WRITTEN TASKS:
1) Answer these from the passage on choral trust exercises:
(a) In the tennis exercise, what is said when the ball hits the ground?
(b) Which game show is named as the source of sitting-standing-kneeling?
(c) What word is sung every time your part has an accidental?
2) In the passage on choral trust exercises, take the part starting with "Trust exercises for" and going on through "its dramatic glory.". Rewrite it with "penguin" changed to "walrus".
* start PAGE EXCERPT *
Many of the basic exercises in the original inner game context of tennis are essentially about trust, and usually involve providing a focus for the conscious brain to keep it occupied and out of mischief so that it doesn’t start interfering with what you’re doing. Saying ‘bounce’ when the ball hits the ground and ‘hit’ when it meets the racket may be an absurdly simply thing to do, but it very effectively silences the distracting stream of inner commentary and keeps your attention on the tennis ball.
Trust exercises for ensembles often have elements of play involved – they invite people to relinquish their dignity and instead engage their fantasy. Examples might include:
- Replacing the given text with a funny word. (Pick your word according to the musical and expressive context, but useful possibilities include: penguin, avocado, toenail and antidisestablishmentarianism.) Encourage the singers to imbue the word with the full meaning of the actual text in all its dramatic glory.
- Sitting-standing-kneeling (as seen in the improvisational game show Whose Line Is It Anyway?). As you sing, each choir member has to make sure that they are in a different position from the singers either side of them.
- Adopt a character quite at odds with actual persona of the music. A Dies Irae sung in the style of an eager four-year-old, for example, or a tender love-song in the style of a vengeful harpy.
These kinds of exercises are useful in a general way for lightening the atmosphere, getting tension of the voices, bodies and minds, and building a sense of team – all of which are by-products of the basic banishment of negative self-talk. But you can also deploy trust games more strategically to promote specific learning goals. Singing ‘bingo’ every time your part has an accidental supports the development of music literacy; or, at a more advanced stage, singing ‘bingo’ every time the music features a secondary dominant.
In a choral situation of course, you have the double layer of trust issues: the basic inner game issue of trusting yourself, and the ensemble issue of trusting each other. My hunch is that these two layers are interdependent. It is hard to immerse yourself into the musical flow if you know that another singer is liable to criticise your part for its tuning periodically throughout the rehearsal; likewise, it is hard believe in your colleagues if you don’t believe in yourself.
And this has particular relevance for directors. If we want to help our singers trust themselves, we also need to trust them. Yes of course they are going to make mistakes – they are after all human beings, and that’s why we have rehearsals after all. But we don’t have to spend our rehearsals waiting to pounce on them, and we certainly don’t have to interrupt the singers every two bars over every mis-matched vowel. If we offer our singers the opportunity to make music, to create beauty, to be expressive, they will reward us with much better quality attention when we turn to the detailed work – and they’ll also make fewer mistakes to begin with.
* end PAGE EXCERPT *
* start RECORD SET *
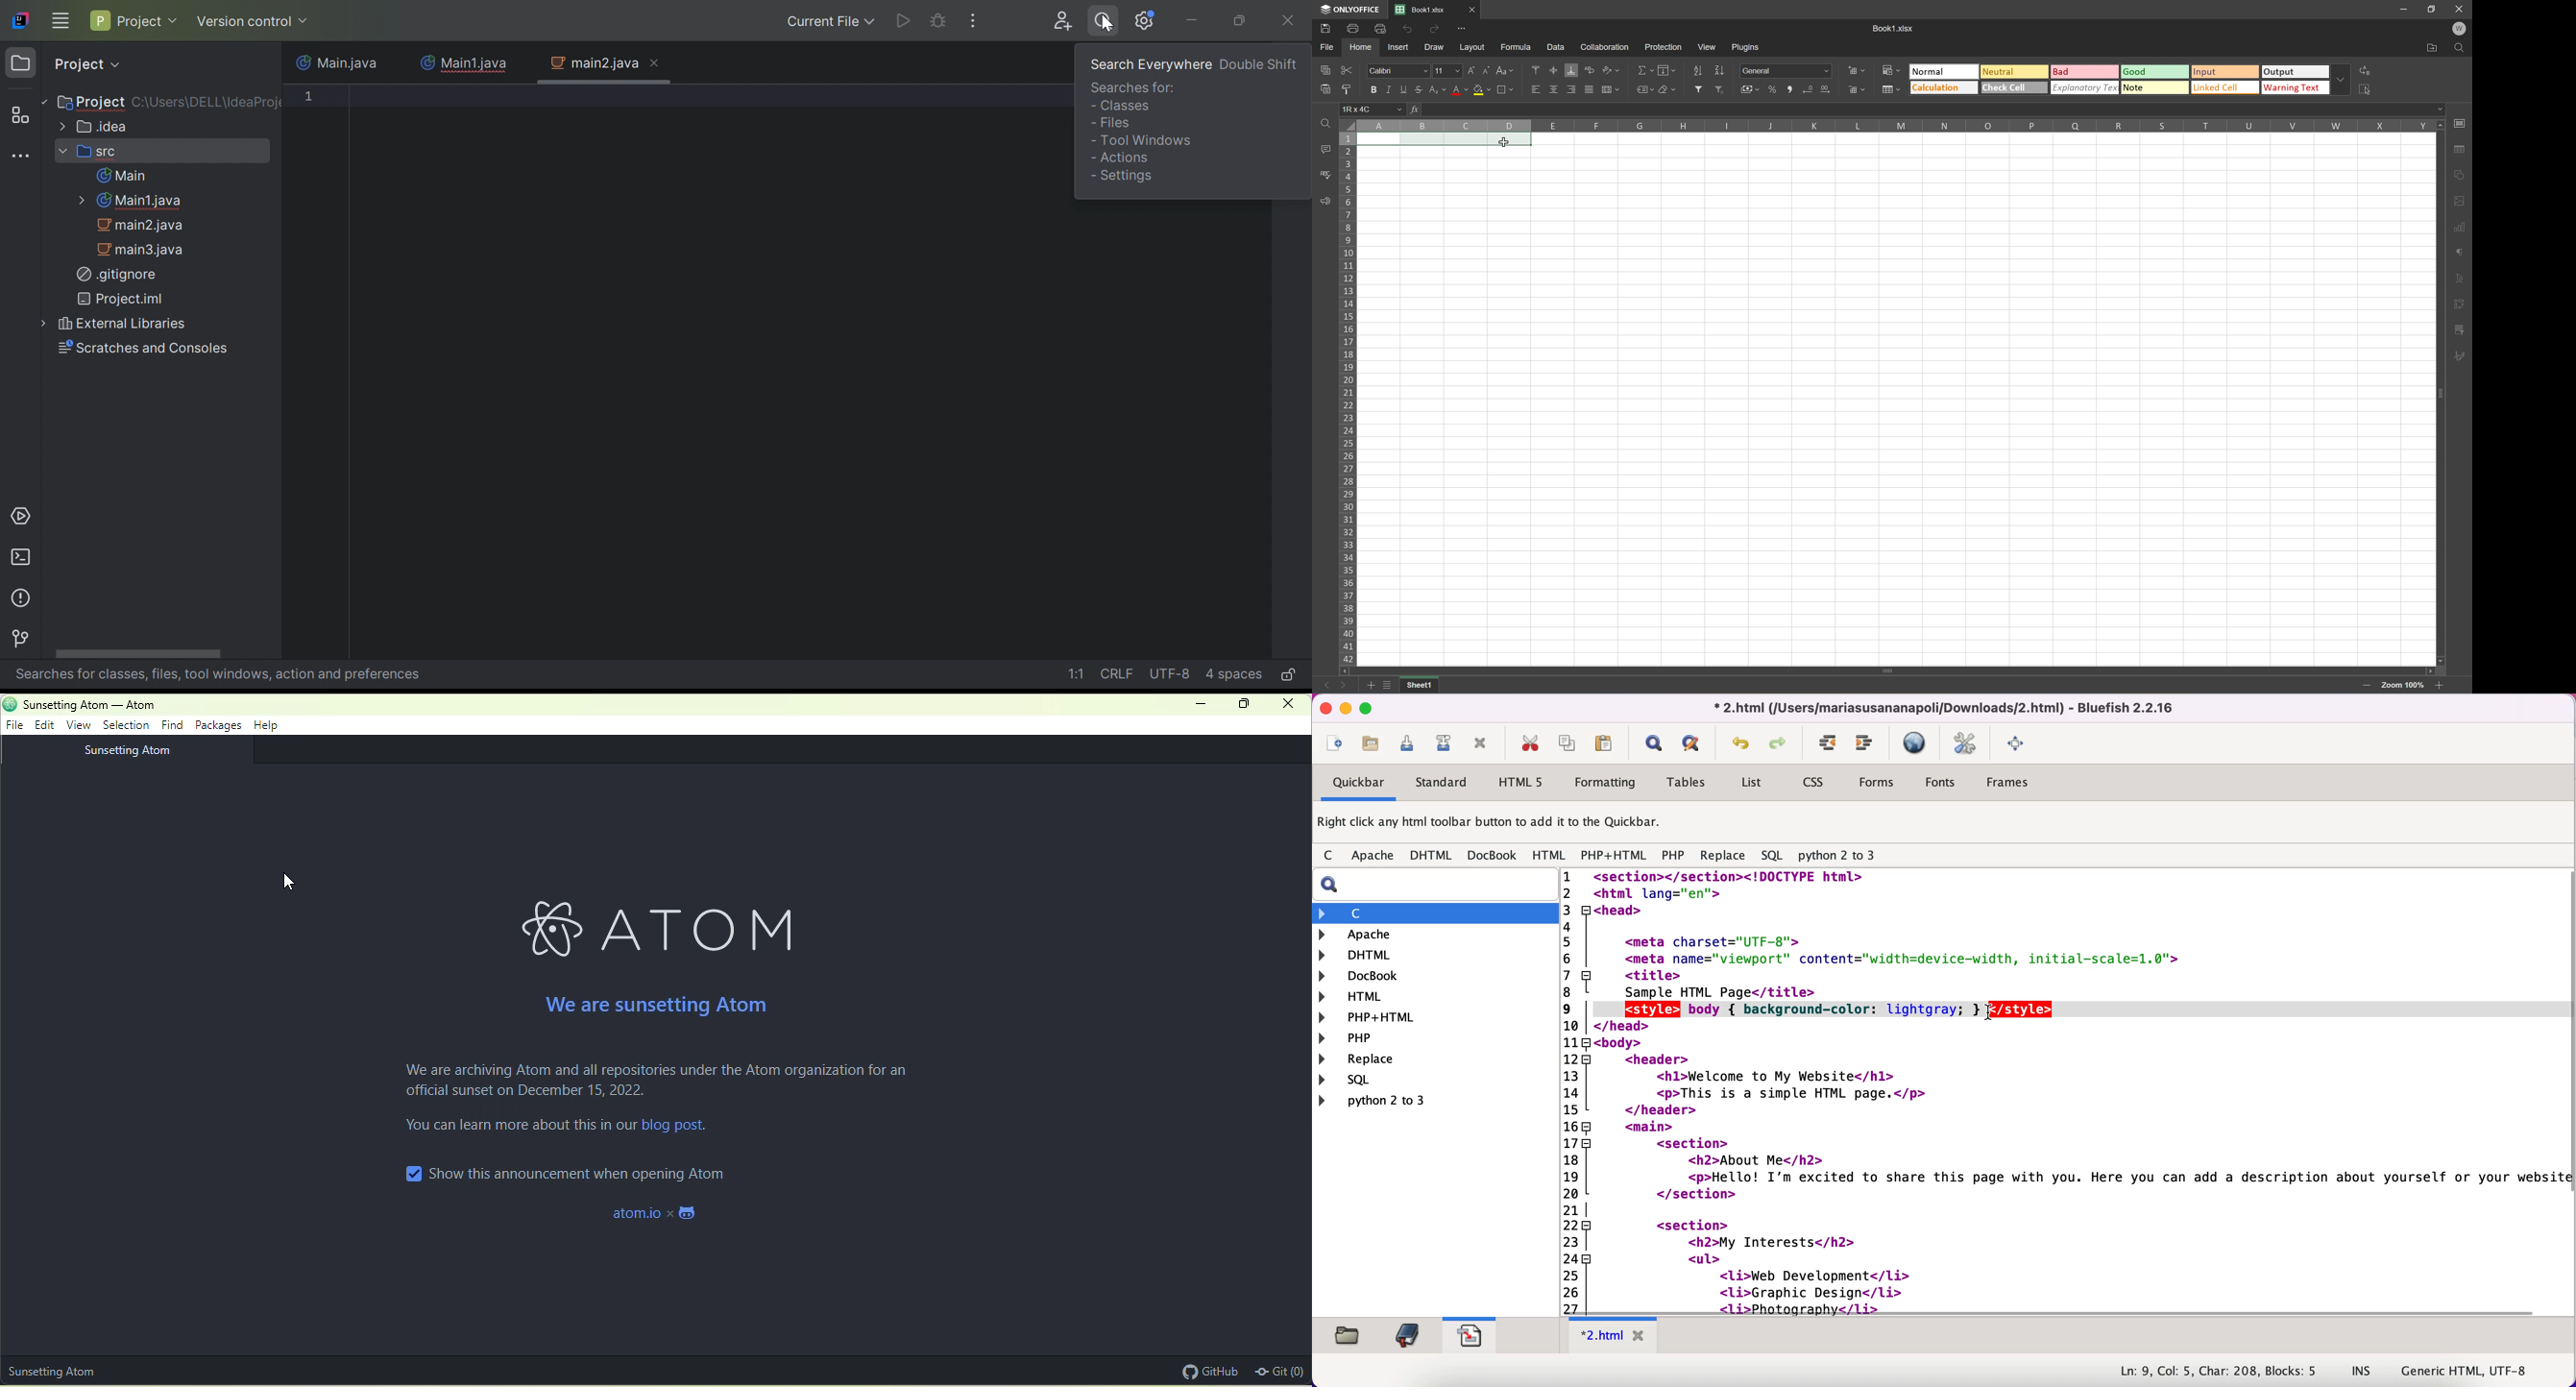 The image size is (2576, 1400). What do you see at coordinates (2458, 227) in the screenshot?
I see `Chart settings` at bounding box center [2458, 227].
* end RECORD SET *
* start RECORD SET *
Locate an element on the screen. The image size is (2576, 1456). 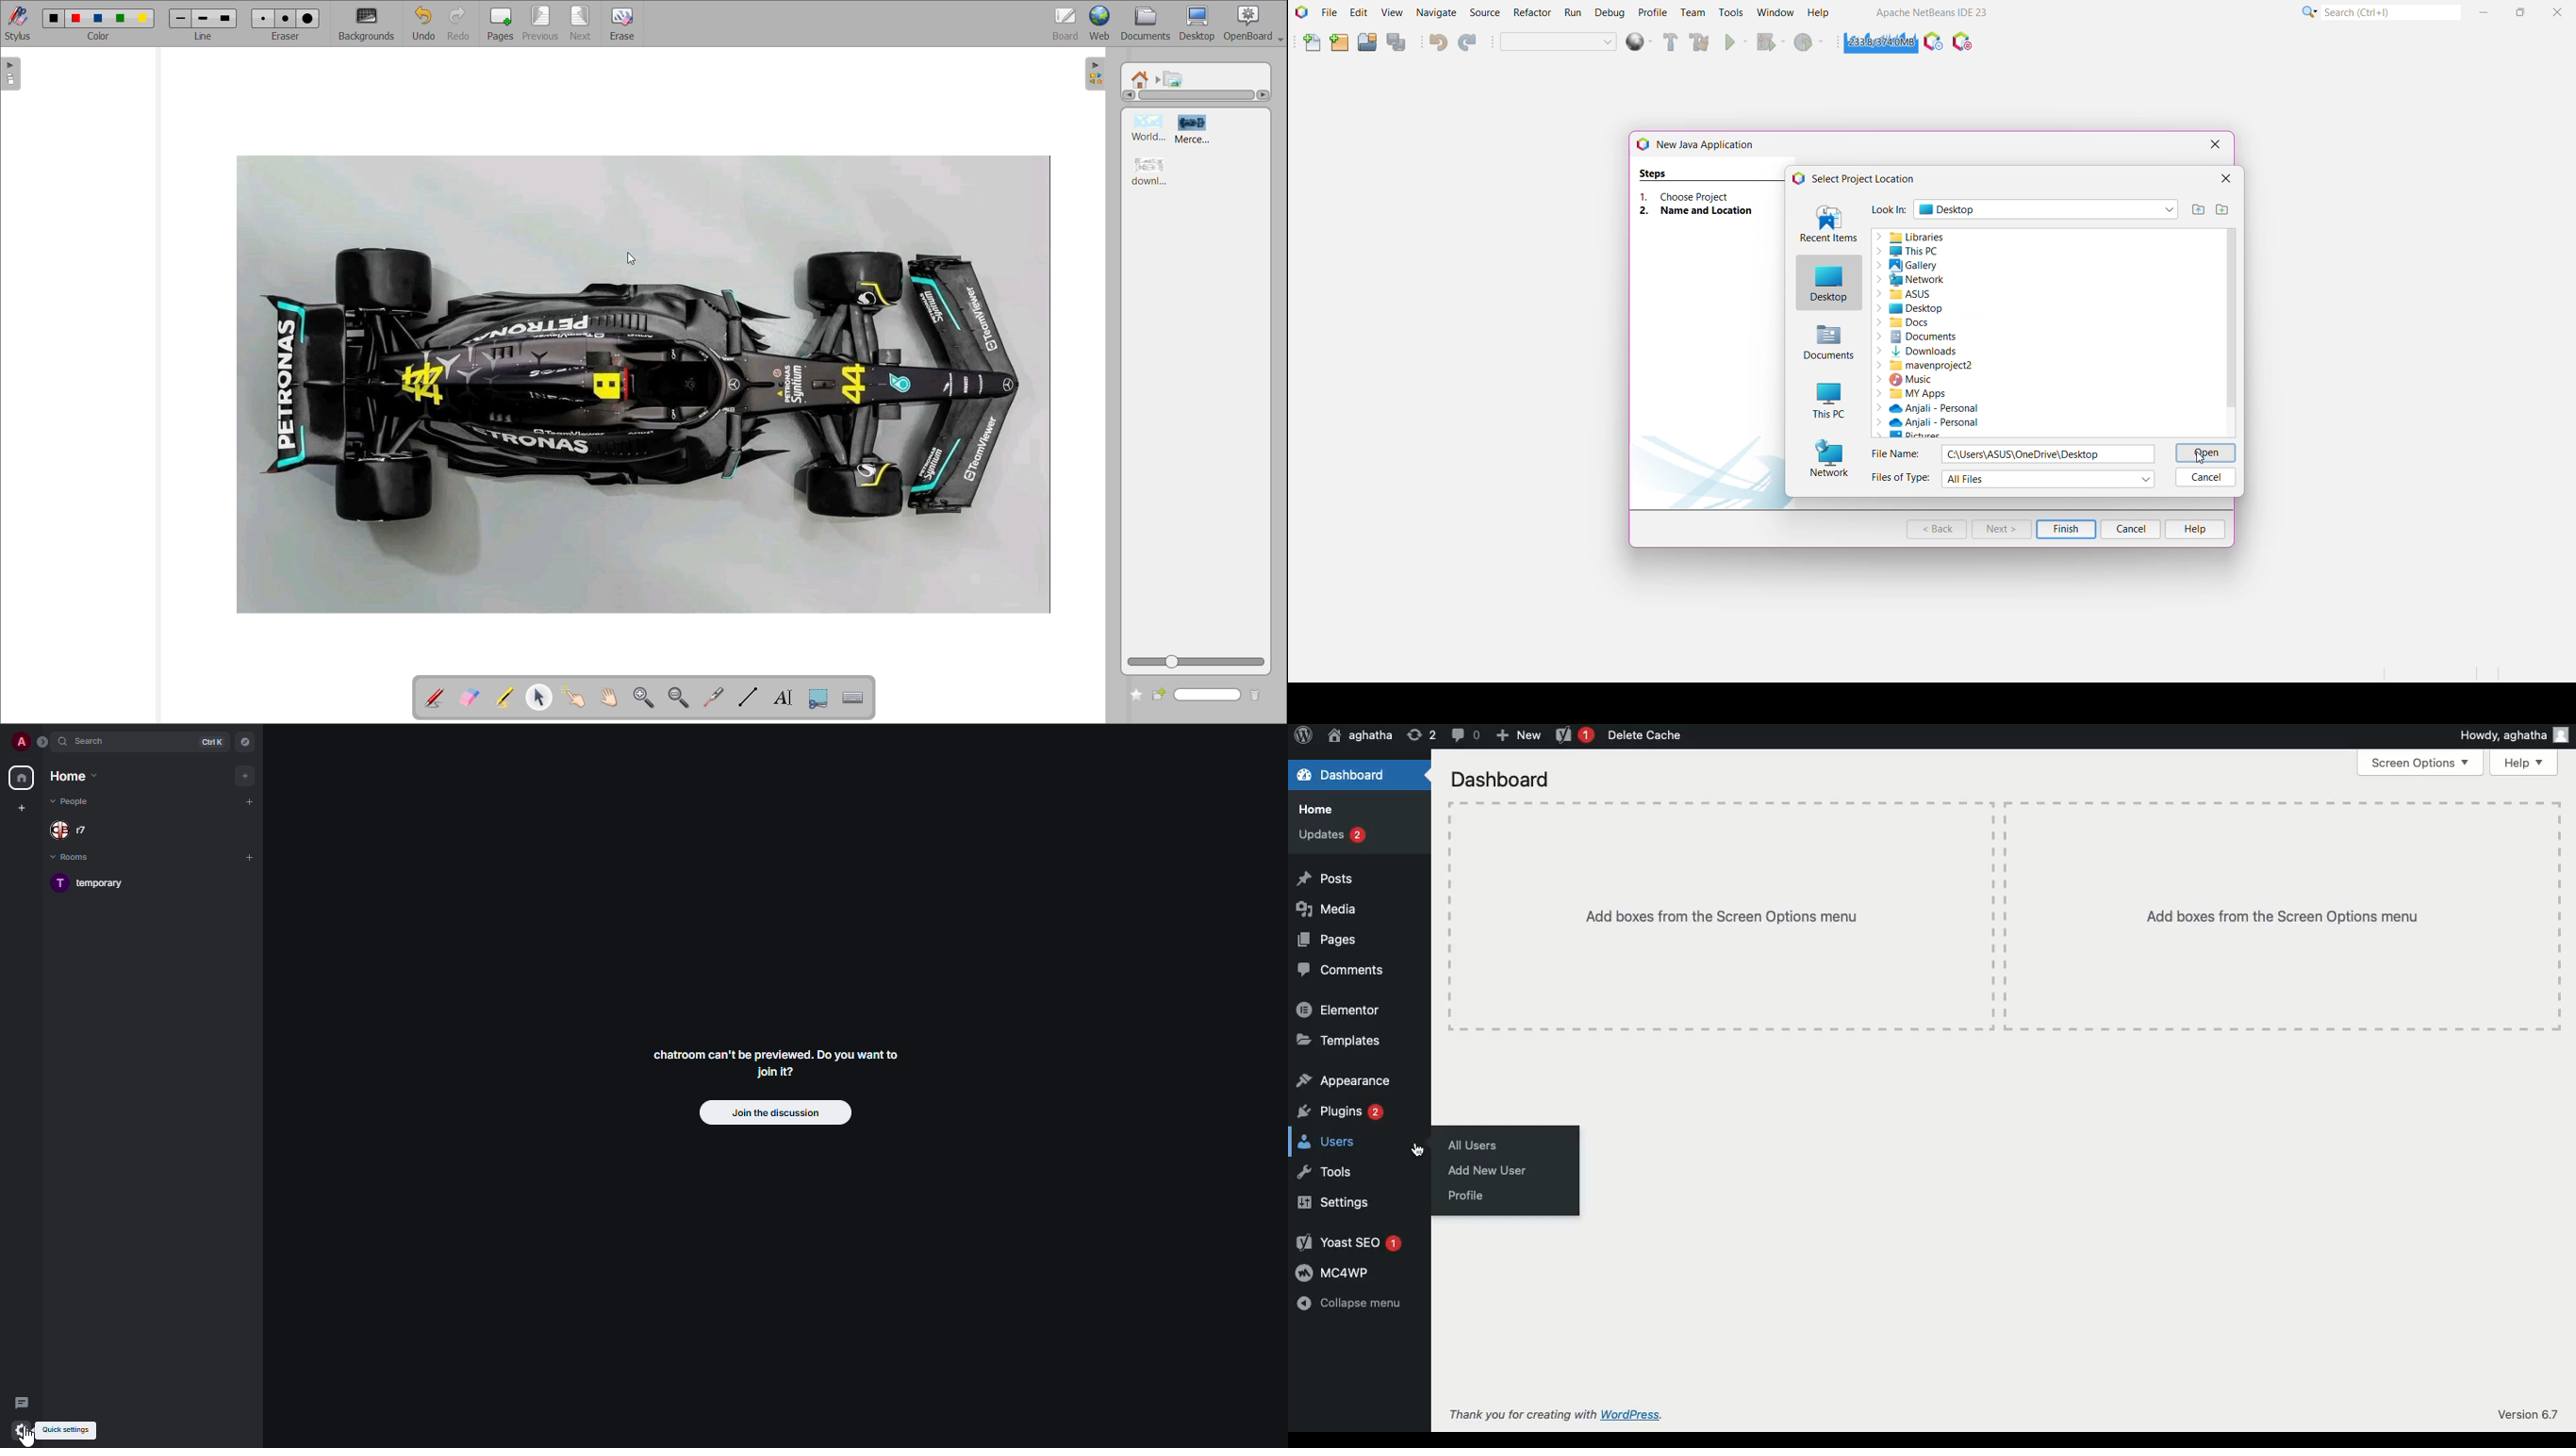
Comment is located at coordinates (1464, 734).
* end RECORD SET *
SOLUTIONS TO THE TASKS:
1)
(a) 'bounce'
(b) Whose Line Is It Anyway?
(c) 'bingo'

2)
Trust exercises for ensembles often have elements of play involved – they invite people to relinquish their dignity and instead engage their fantasy. Examples might include:
- Replacing the given text with a funny word. (Pick your word according to the musical and expressive context, but useful possibilities include: walrus, avocado, toenail and antidisestablishmentarianism.) Encourage the singers to imbue the word with the full meaning of the actual text in all its dramatic glory.